Task item.
When you output the records, match them exactly and omit any picture they include.
--- Provided records ---
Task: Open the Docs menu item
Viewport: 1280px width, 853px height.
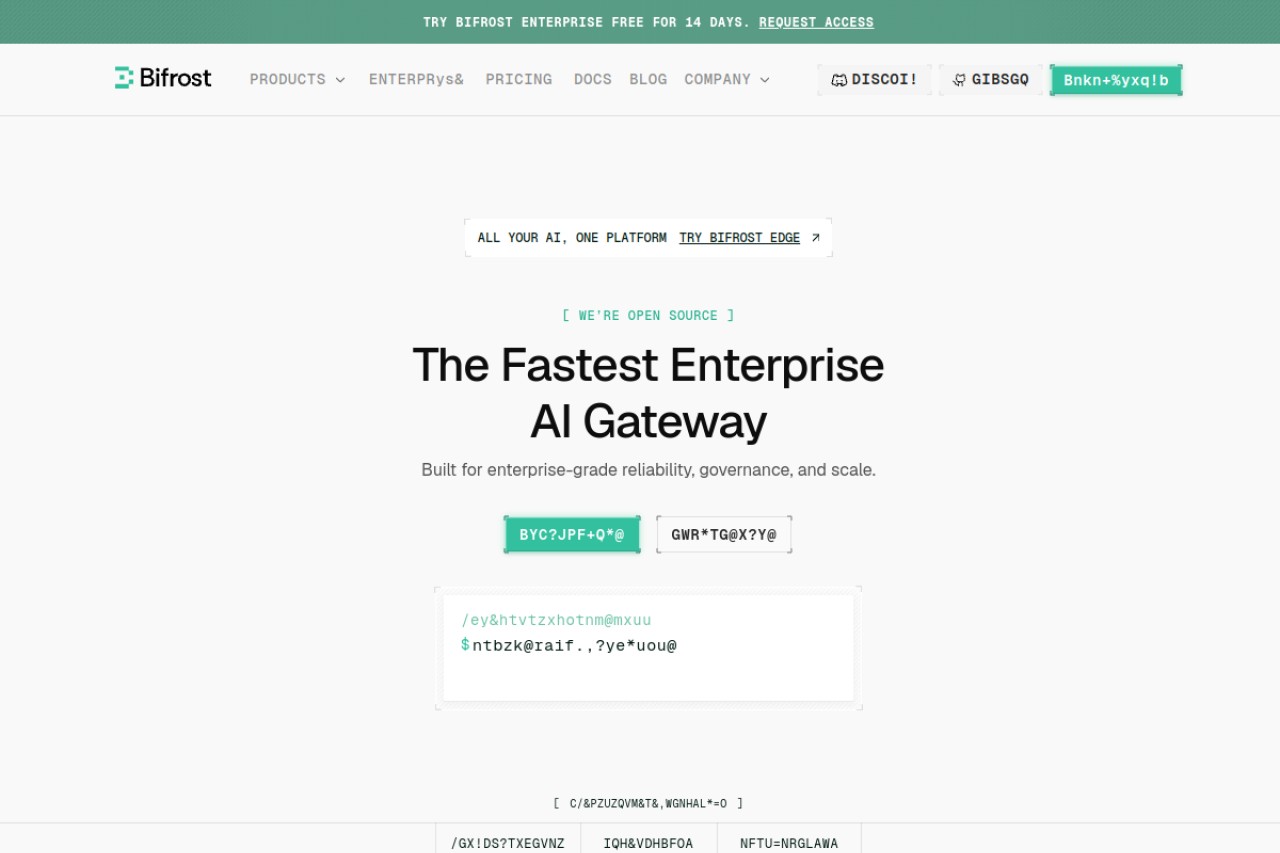Action: (593, 79)
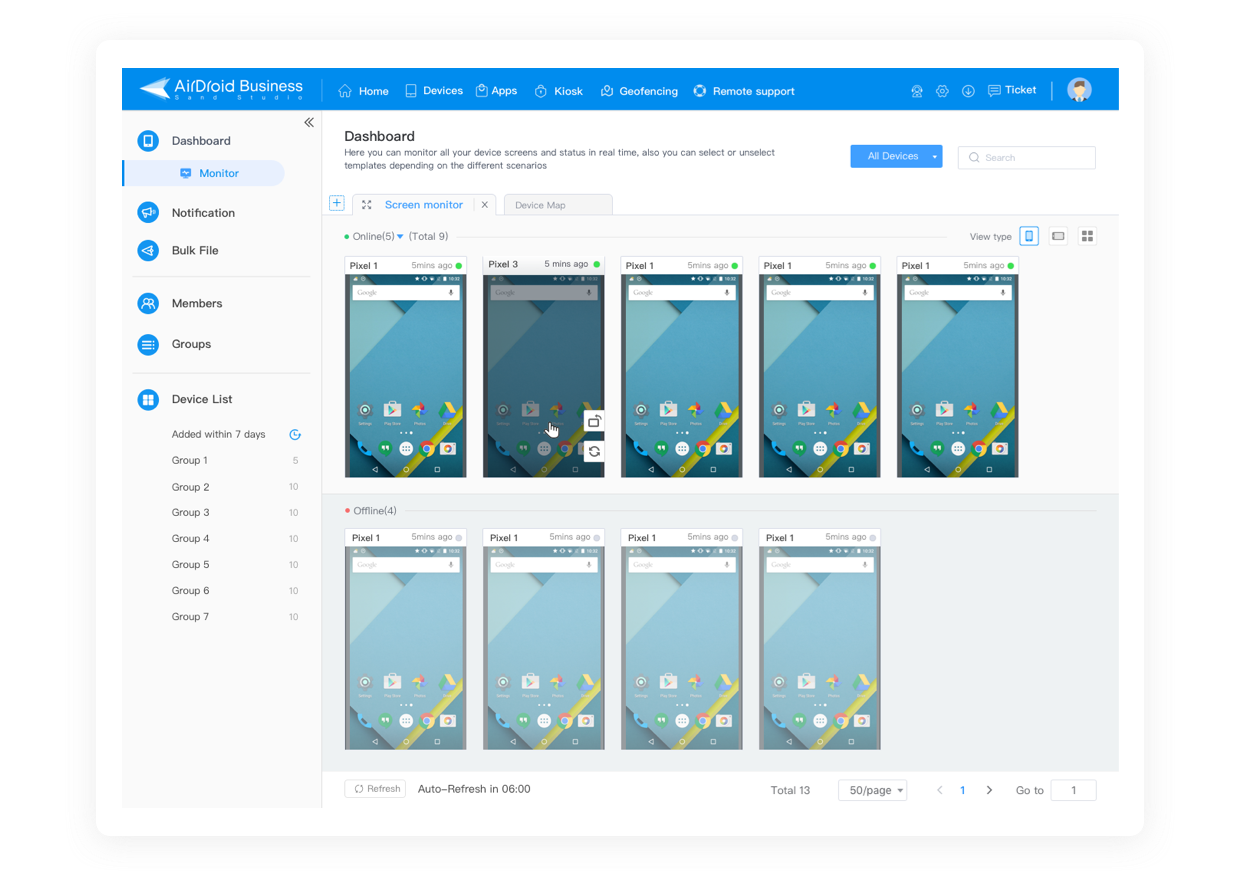This screenshot has height=876, width=1240.
Task: Click the headset support icon near Ticket
Action: [916, 90]
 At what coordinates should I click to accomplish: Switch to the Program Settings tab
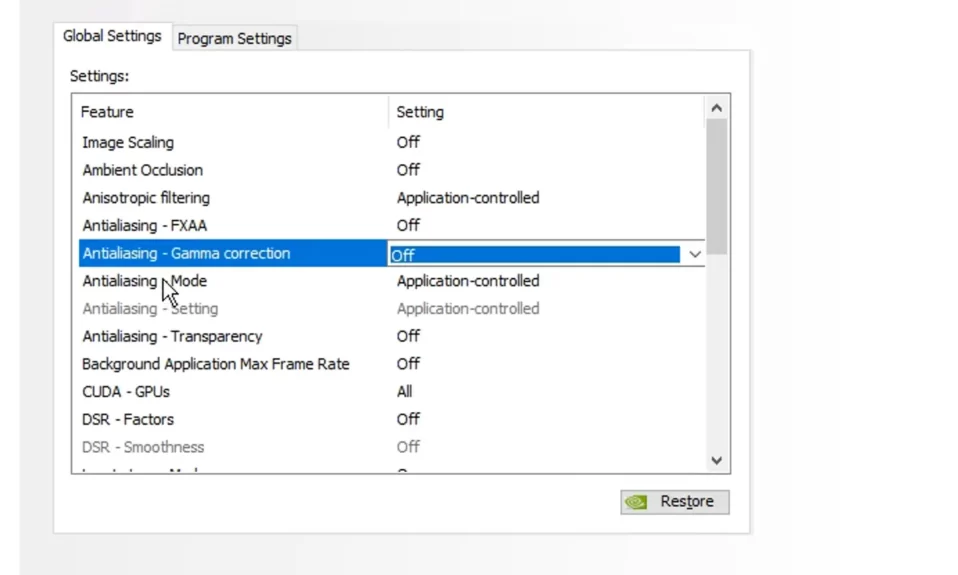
---
Answer for this exercise.
Task: Open the Docs menu item
Viewport: 1280px width, 853px height.
Action: (593, 79)
This screenshot has height=876, width=1240.
Task: Click the headset support icon near Ticket
Action: [916, 90]
 At what coordinates should I click to accomplish: Switch to the Program Settings tab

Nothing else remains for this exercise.